Museum Holocaust AS Cabut Penghargaan HAM Aung San Suu Kyi

( words)
Penasihat Negara Myanmar Aung San Suu Kyi menyampaikan pidato nasional terkait Rohingya di Naypyidaw (19/9). Dalam pidatonya, ia menjelaskan bahwa Pemerintah Myanmar tidak lari dari tanggung jawab. (AFP Photo/Ye Aung Thu)


SURABAYAPAGI.com, Washington, DC - Museum Memorial Holocaust Amerika mencabut penghargaan HAM terkemuka yang sebelumnya diberikan kepada Aung San Suu Kyi, pemimpin de facto Myanmar yang juga pemenang Nobel Perdamaian.
Pencabutan penghargaan pada 6 Maret 2018 tersebut lantaran Aung San Suu Kyi dinilai tidak berusaha menghentikan atau mengakui pembersihan warga Rohingya di Myanmar.
Dikutip dari VOA Indonesia, Kamis (8/3/2018), museum di Washington DC tersebut menganugerahkan Elie Wiesel Award kepada Suu Kyi pada 2012.

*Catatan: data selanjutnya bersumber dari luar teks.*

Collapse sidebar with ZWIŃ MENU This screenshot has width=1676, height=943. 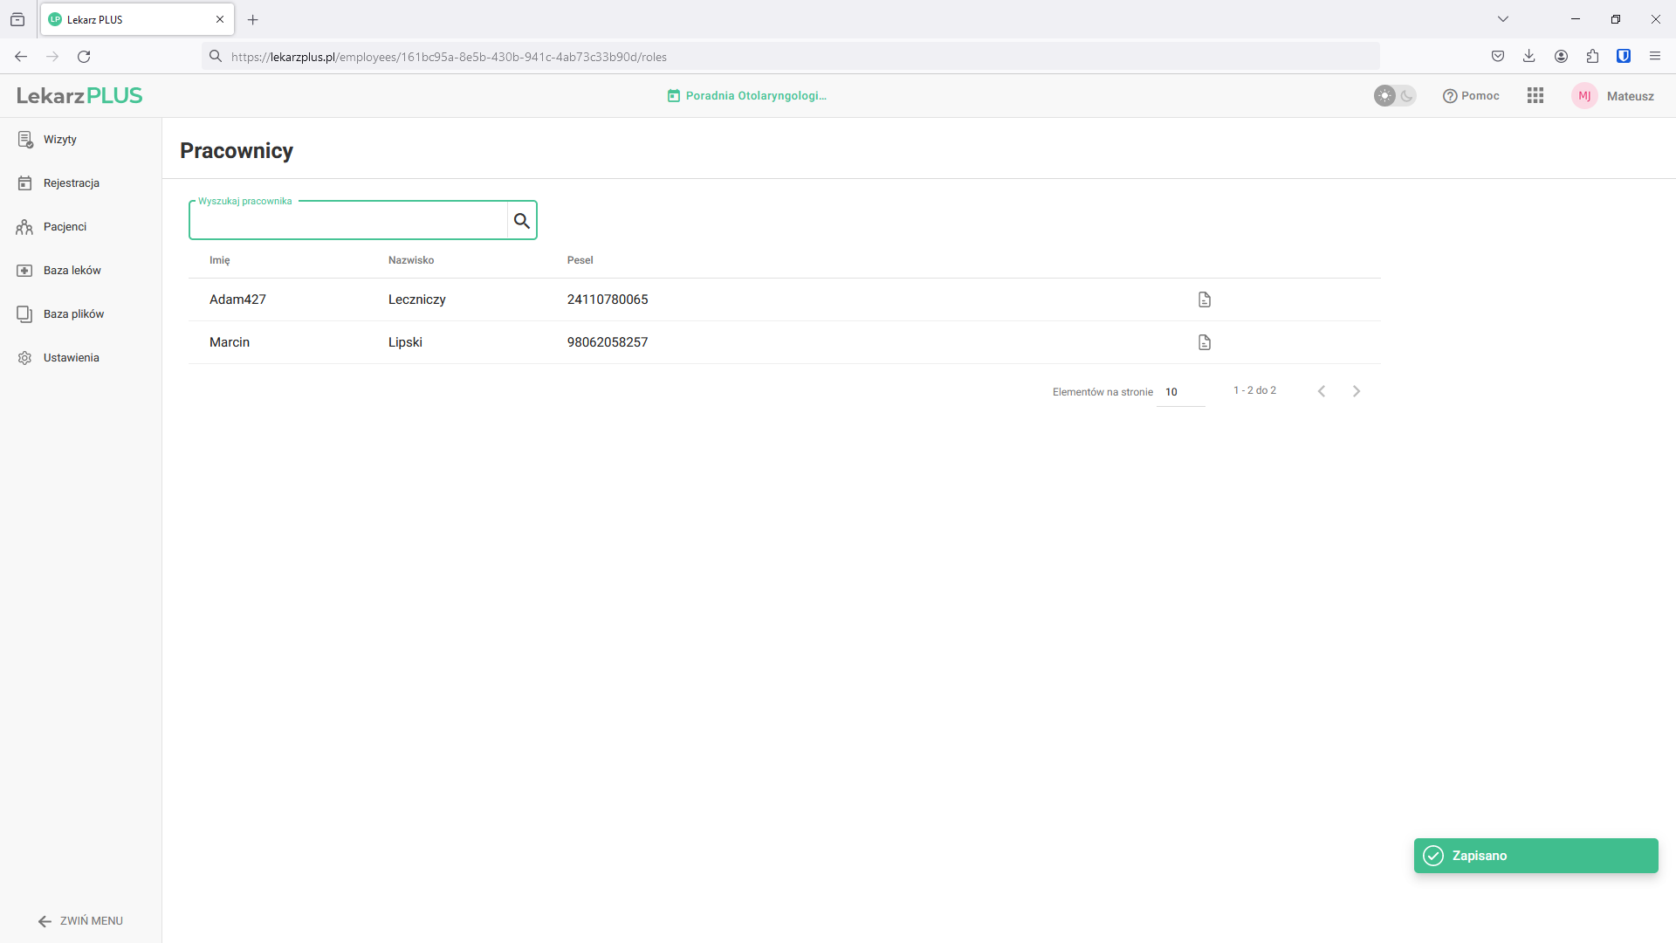(x=80, y=920)
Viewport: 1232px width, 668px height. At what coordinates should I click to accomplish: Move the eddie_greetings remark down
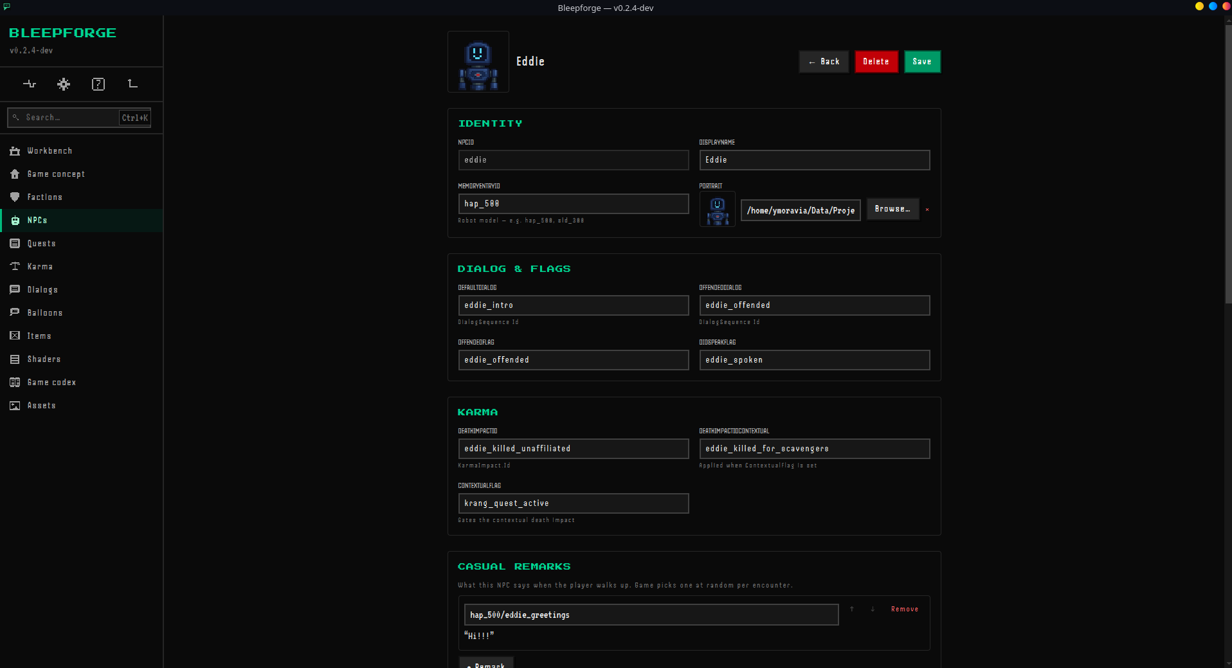(873, 609)
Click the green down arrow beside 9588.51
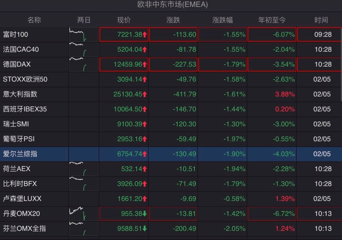Viewport: 342px width, 240px height. [145, 228]
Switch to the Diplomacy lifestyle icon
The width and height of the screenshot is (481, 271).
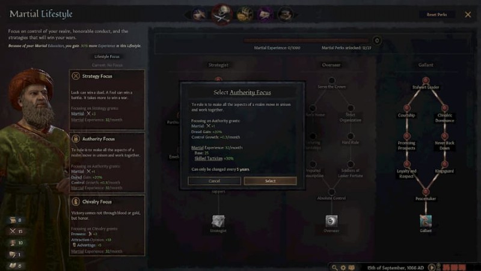pyautogui.click(x=200, y=14)
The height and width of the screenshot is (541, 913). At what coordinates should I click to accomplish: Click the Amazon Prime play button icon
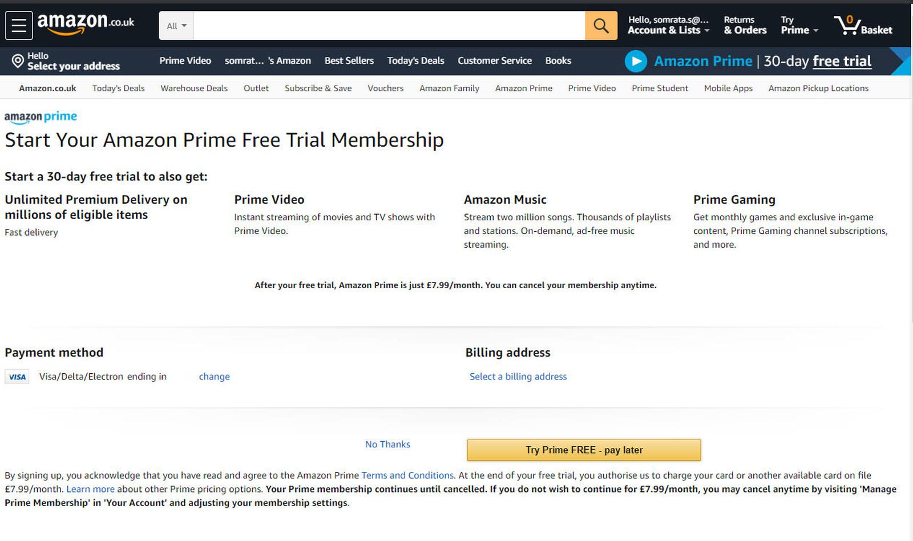[x=636, y=61]
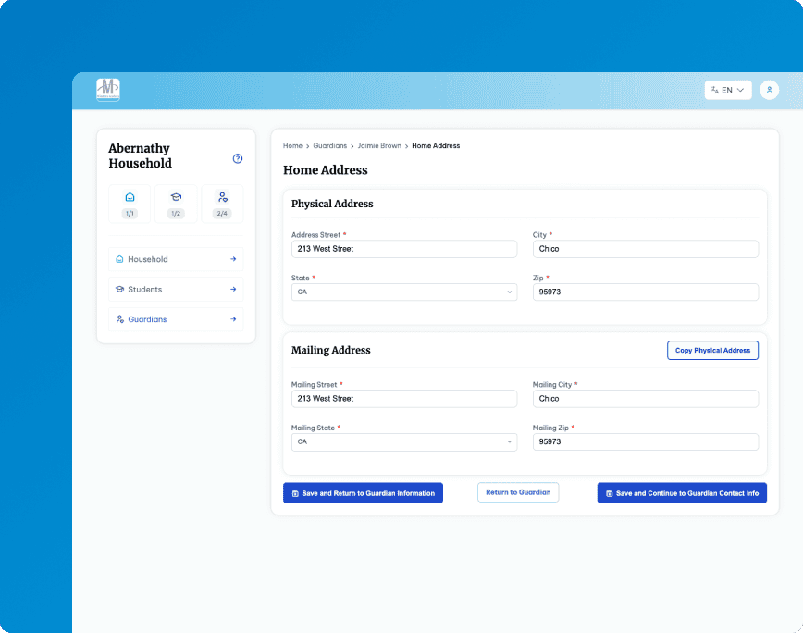803x633 pixels.
Task: Open the help question mark icon
Action: [x=238, y=158]
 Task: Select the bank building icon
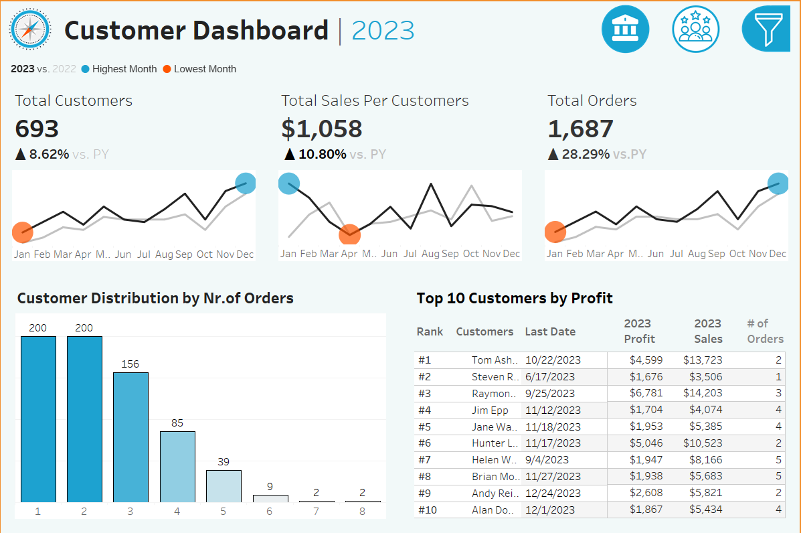click(x=625, y=29)
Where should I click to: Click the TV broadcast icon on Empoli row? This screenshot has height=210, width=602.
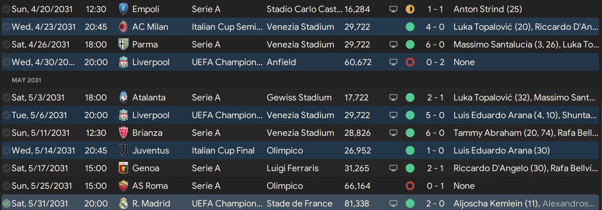tap(393, 9)
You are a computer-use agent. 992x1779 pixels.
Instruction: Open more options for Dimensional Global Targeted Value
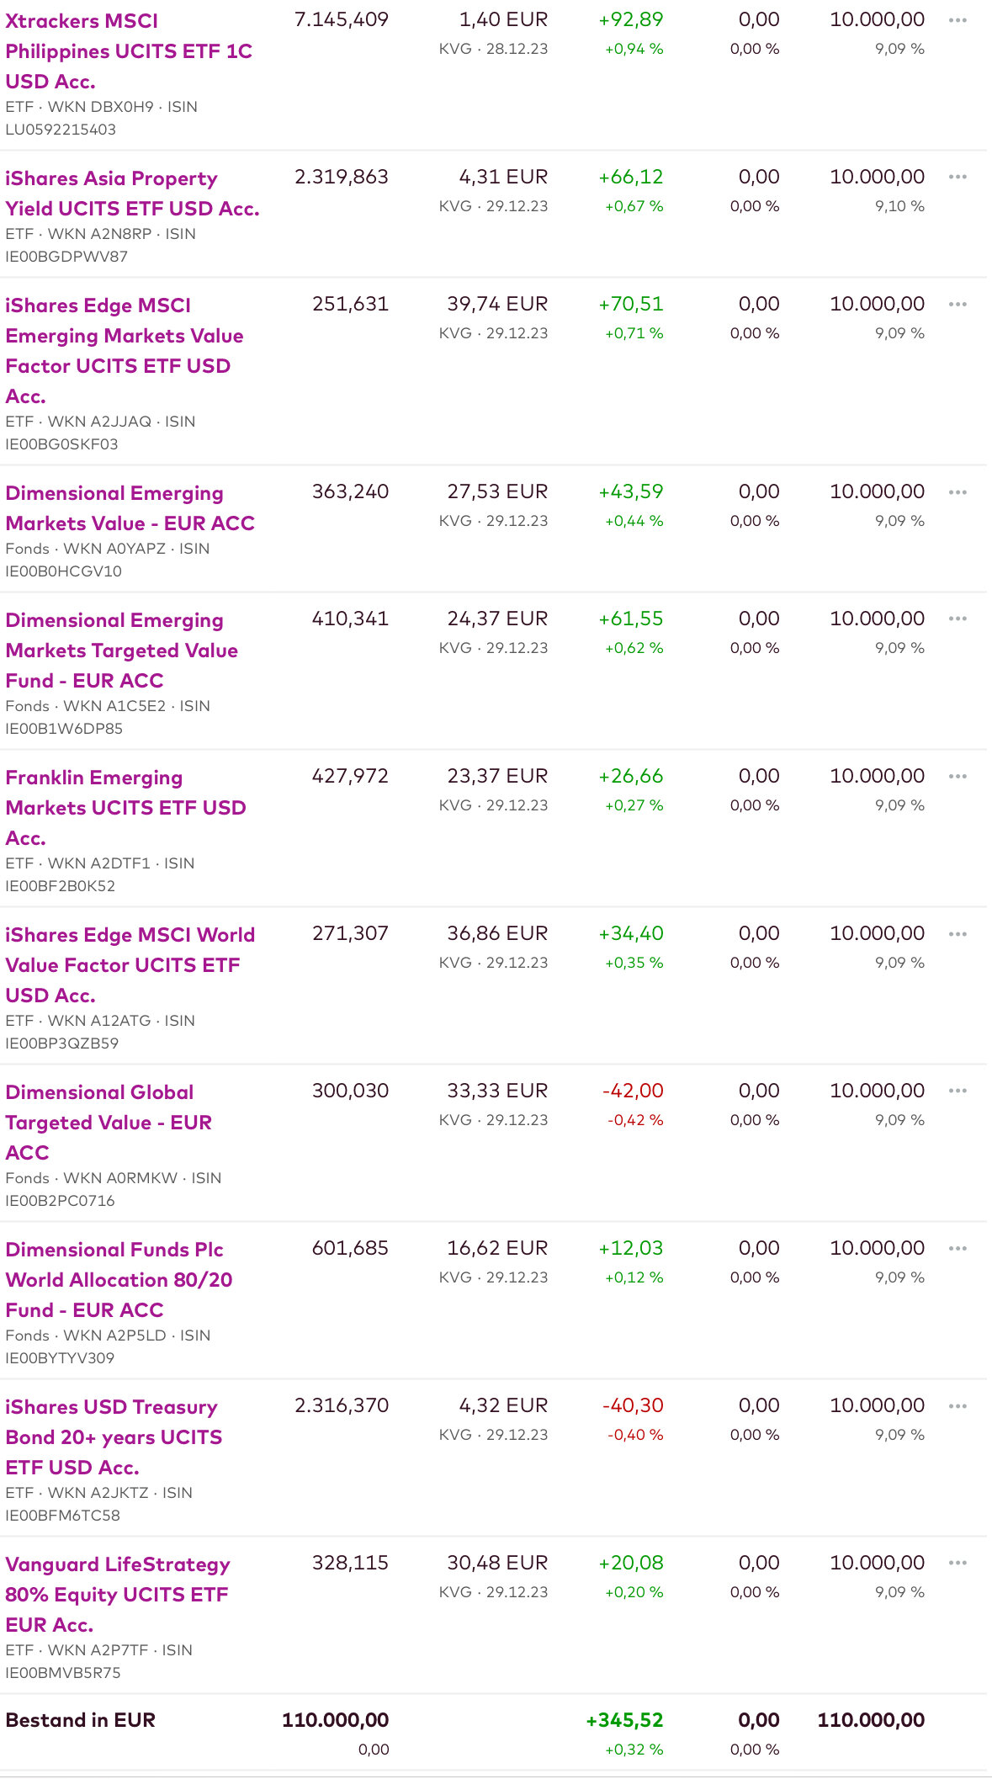[x=957, y=1091]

Dalam pernyataan tertulisnya museum itu mengatakan, di bawah kepemimpinan Aung San Suu Kyi, Liga Nasional Untuk Demokrasi menolak bekerja sama dengan PBB, mendorong pidato bernada kebencian terhadap Muslim-Rohingya, dan secara aktif mencegah wartawan mengungkap "skala kejahatan" di negara bagian Rakhine.
"Ketika serangan militer terhadap Rohingya terungkap pada tahun 2016 dan 2017, kami berharap Anda--sebagai seseorang yang kami dan banyak pihak lainnya menghargai komitmen Anda atas martabat manusia dan hak asasi universal--akan melakukan sesuatu untuk mengutuk atau menghentikan kampanye brutal militer dan untuk mengedepankan solidaritas terhadap warga Muslim-Rohingya," demikian tulis pernyataan itu.